WHAT IS EXPECTED -> Which lines in the records below contain the word "Open"? Copy each of them.

MATERIALS PROVIDED ->
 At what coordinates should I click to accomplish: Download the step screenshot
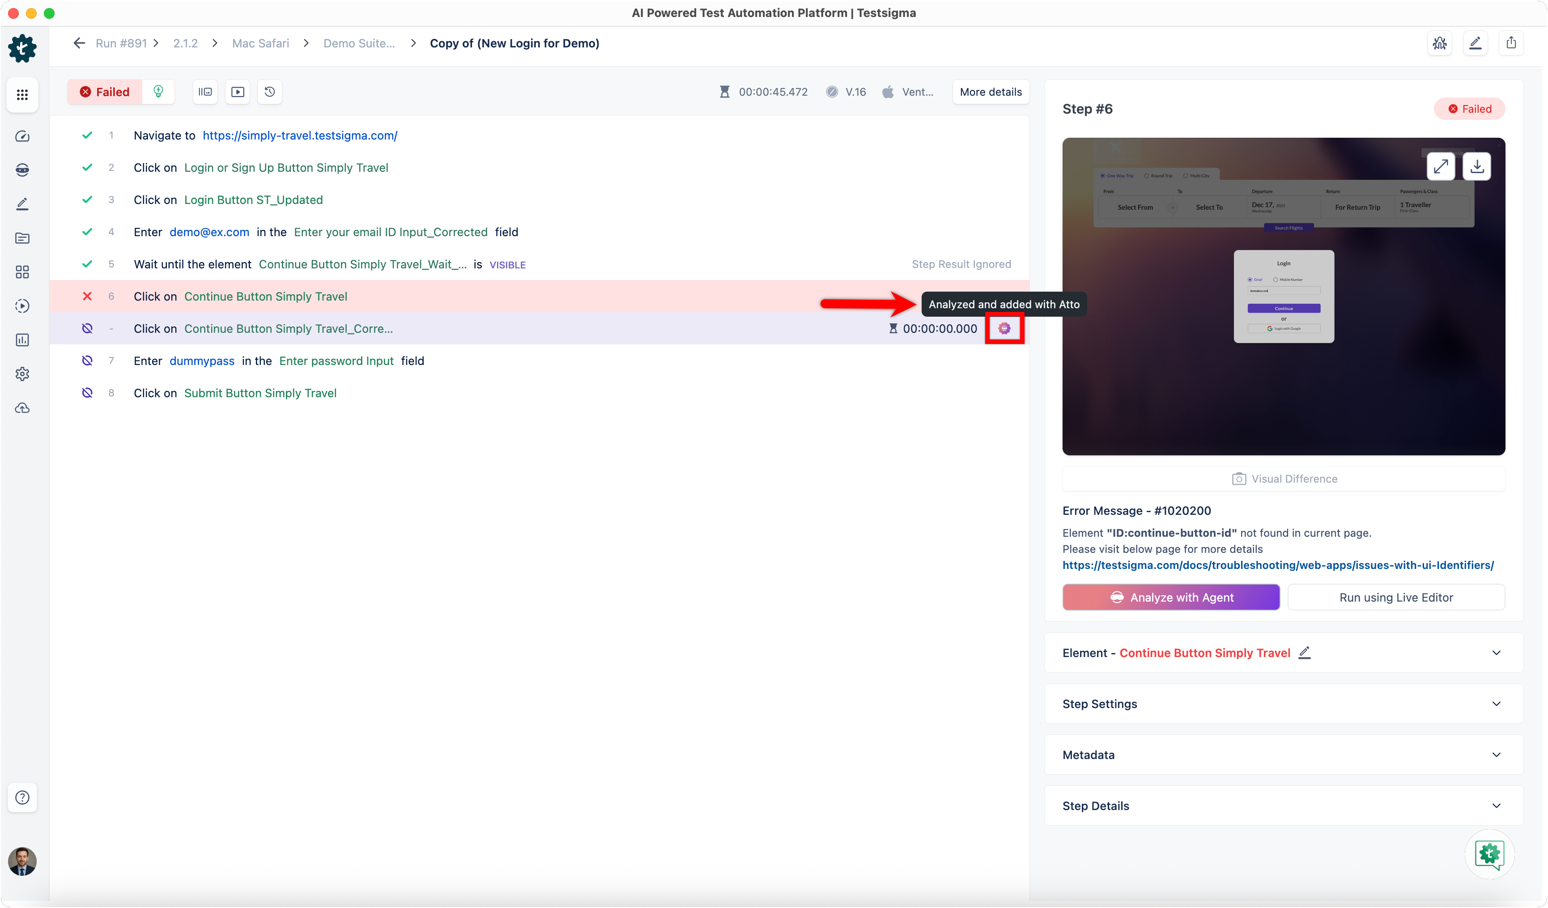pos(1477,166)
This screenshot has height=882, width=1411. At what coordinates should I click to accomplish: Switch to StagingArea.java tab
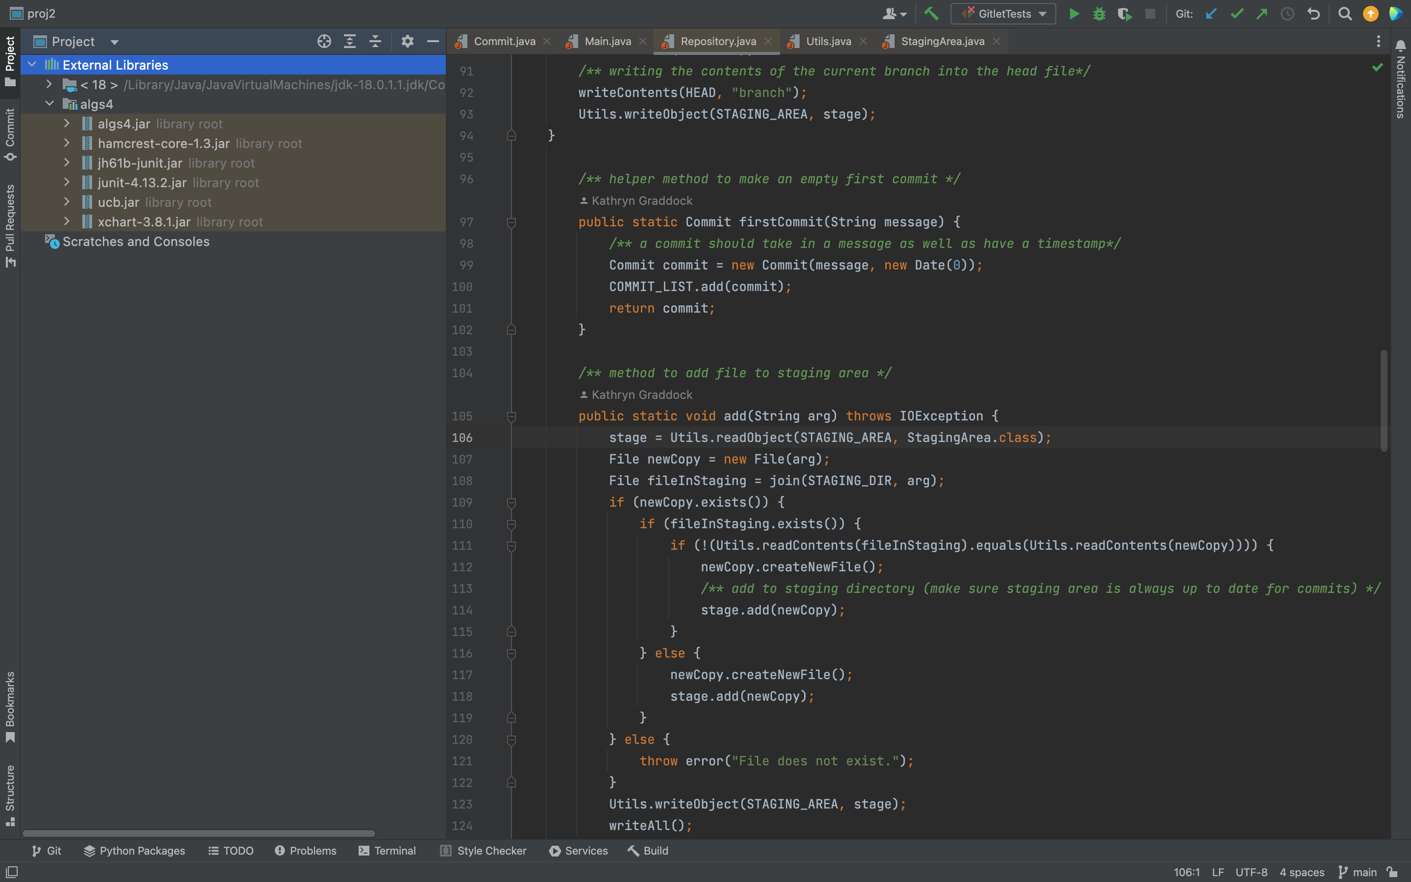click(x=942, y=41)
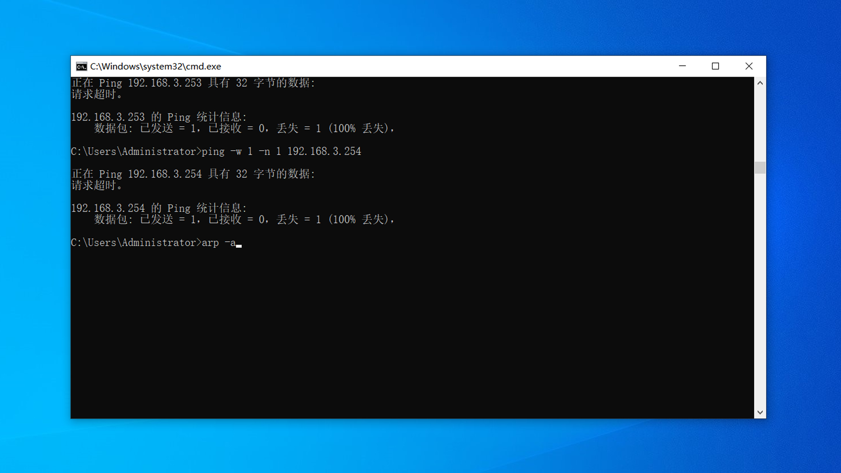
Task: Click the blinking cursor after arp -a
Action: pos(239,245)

--

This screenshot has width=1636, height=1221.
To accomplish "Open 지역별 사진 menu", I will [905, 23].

...

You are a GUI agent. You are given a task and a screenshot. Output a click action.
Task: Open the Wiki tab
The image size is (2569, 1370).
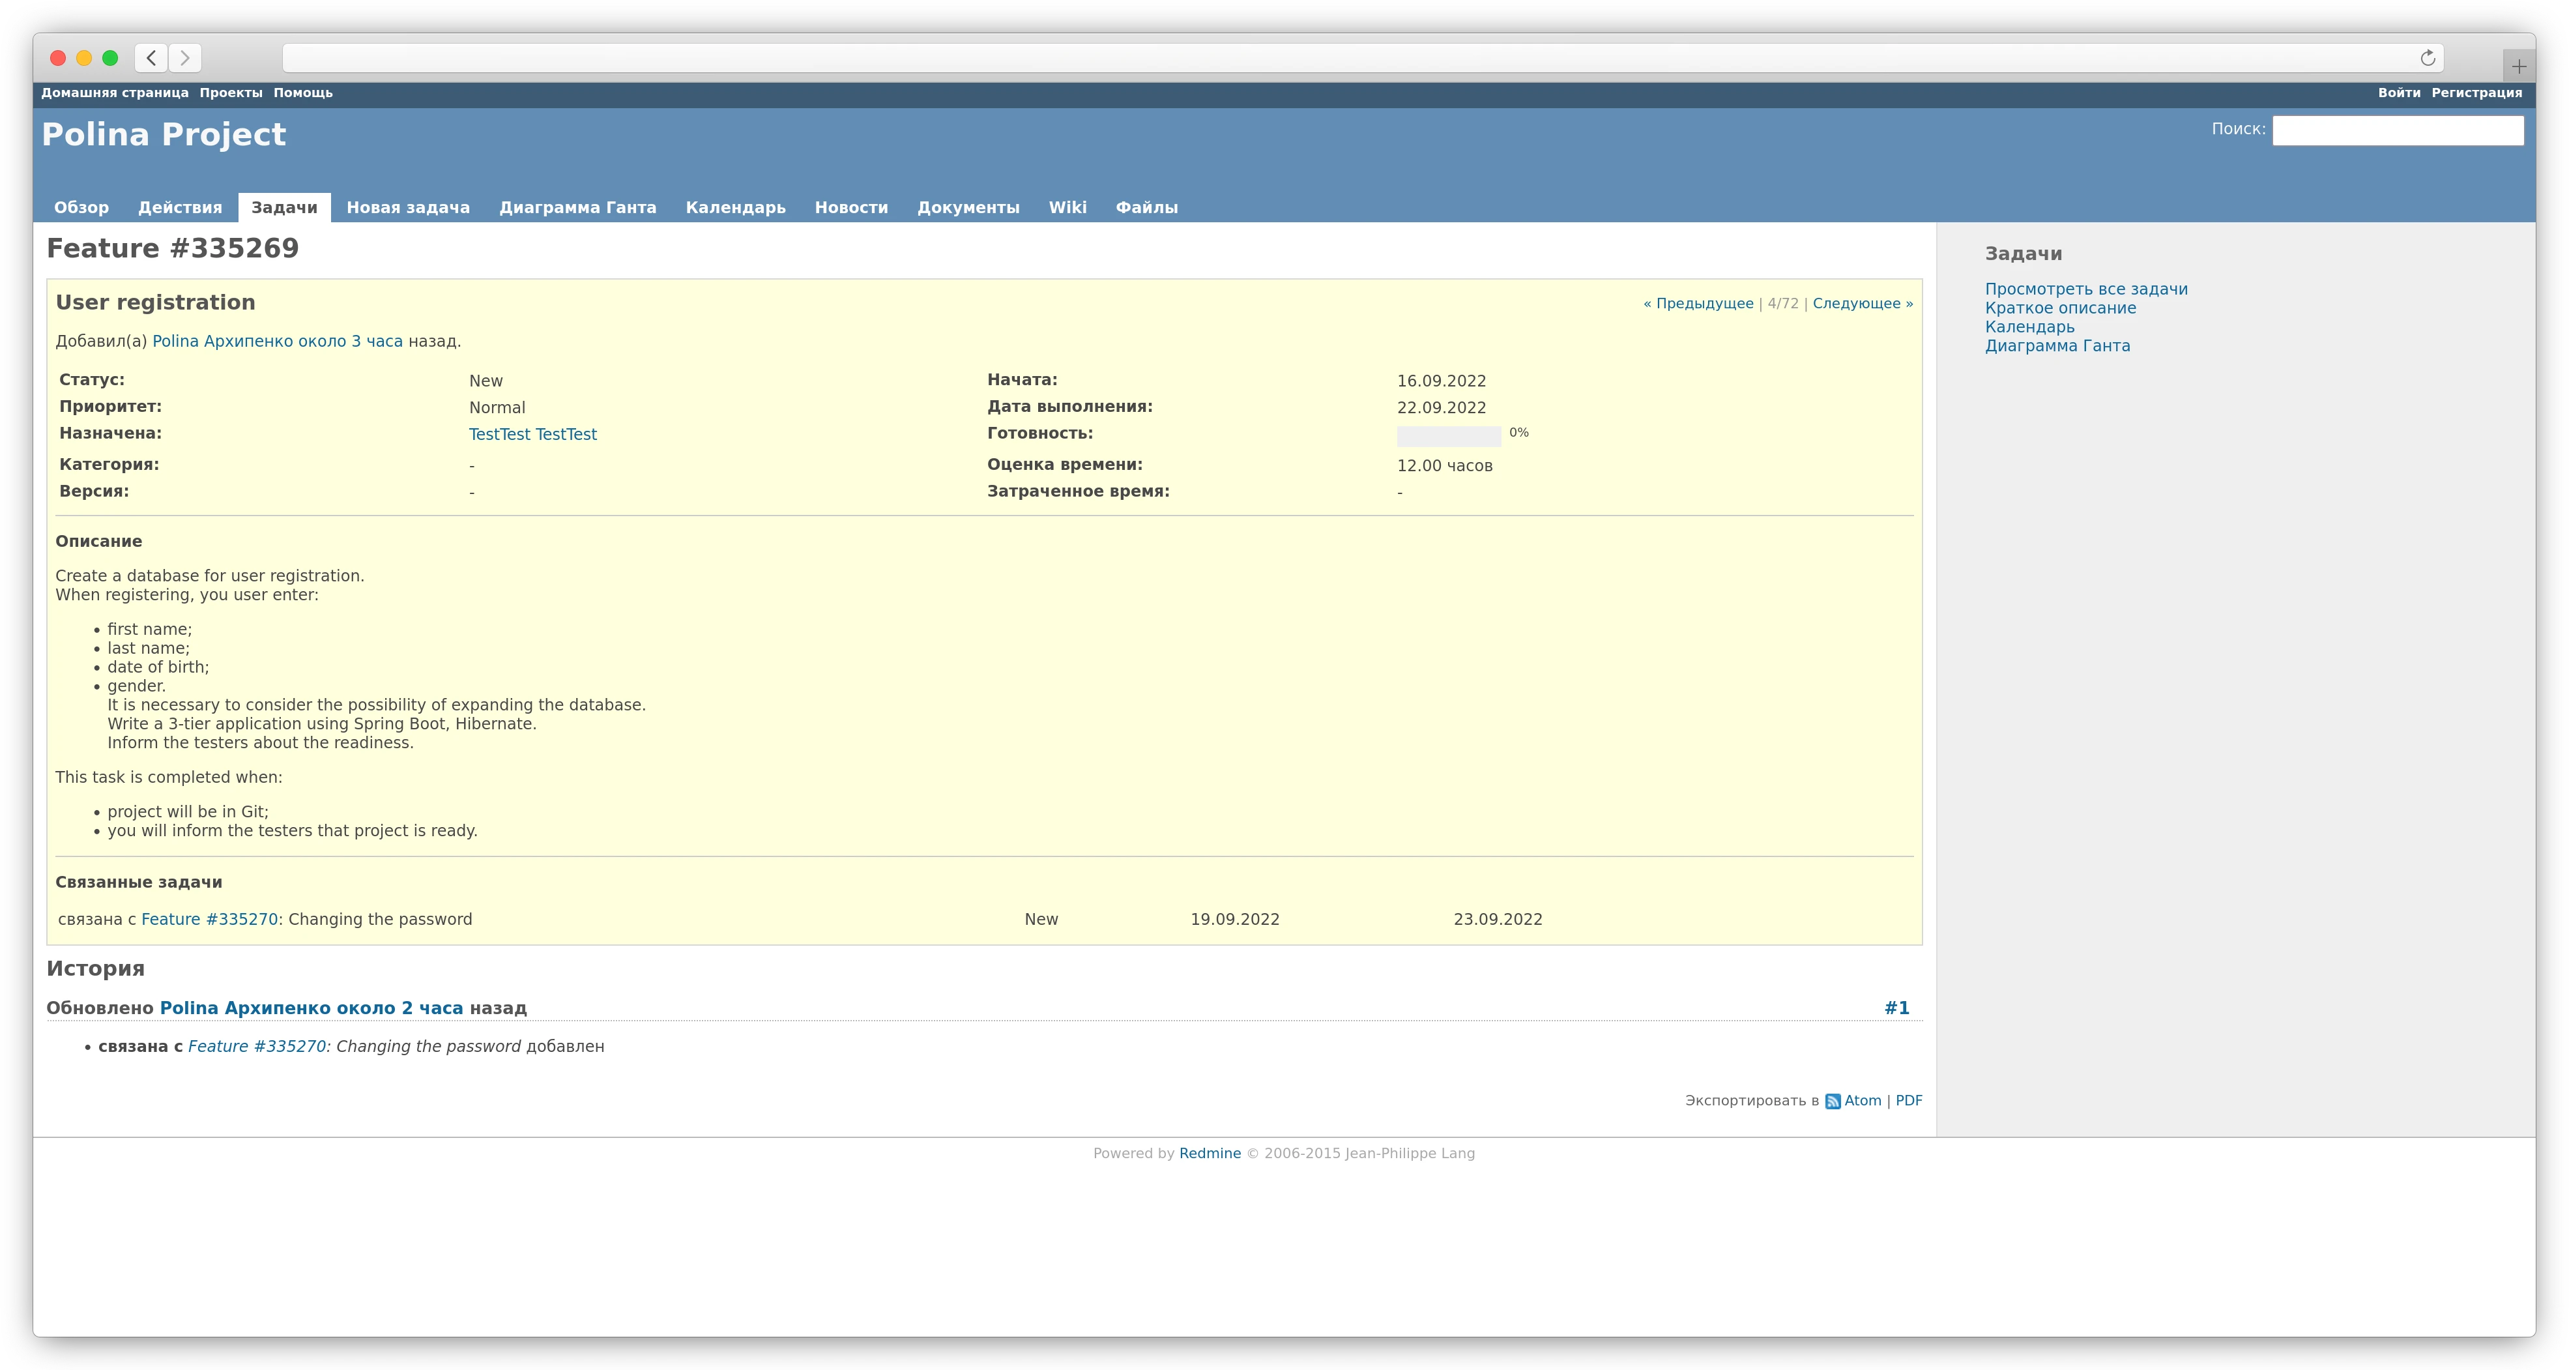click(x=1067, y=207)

RESULT BELOW ->
To accomplish "Open 지역별 사진 menu", I will [905, 23].
Task: Open the Wiki tab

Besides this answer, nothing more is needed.